Figure1: UK Pavillion, China 2010.

The pavilion was designed to convey the expo’s theme of “Better City, Better Life”. According to the architects, “The UK, with its millions of gardens, thousands of public parks and garden squares, has pioneered the integration of nature into cities as a way of making them healthier places, in which to live and work. The UK pavilion encourages visitors to look again at the role of nature and wonder whether it could be used to solve the current social, economic and environmental challenges of our cities.”

The UK Pavilion, embodied by Thomas Heatherwick's outstanding innovative design, is a six story high object formed from over 60,000 slender transparent rods, which extended from the structure and quivered in the breeze. “During the day, each of the 7.5m long rods acted like fiber-optic filaments, drawing on daylight to illuminate the interior, thereby creating a contemplative awe-inspiring space.
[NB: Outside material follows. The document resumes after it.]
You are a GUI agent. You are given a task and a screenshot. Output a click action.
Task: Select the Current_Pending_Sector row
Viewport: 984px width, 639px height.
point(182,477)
At night, light sources at the interior end of each rod allowed the whole structure to glow” (UK Pavilion, 2010). The pavilion sat on a landscape looking like paper that once wrapped the building and that then lay unfolded on the site. It symbolized the UK's gift to China. . According to Professor Stephen Hopper, Director of the Royal Botanic Gardens Kew, “Seeds stored in Kew’s Millennium Seed Bank in the UK, and in our partners’ seed banks around the world, have the potential to enable human innovation, adaptation and resilience; helping current and future generations to lead better lives.”

The UK at Expo had two over-riding objectives: to challenge the Chinese people's perception of the UK from an outdated, traditional one to one where they perceive the UK as a modern, creative, innovative and advanced technological nation and to further strengthen Sino-British relationships.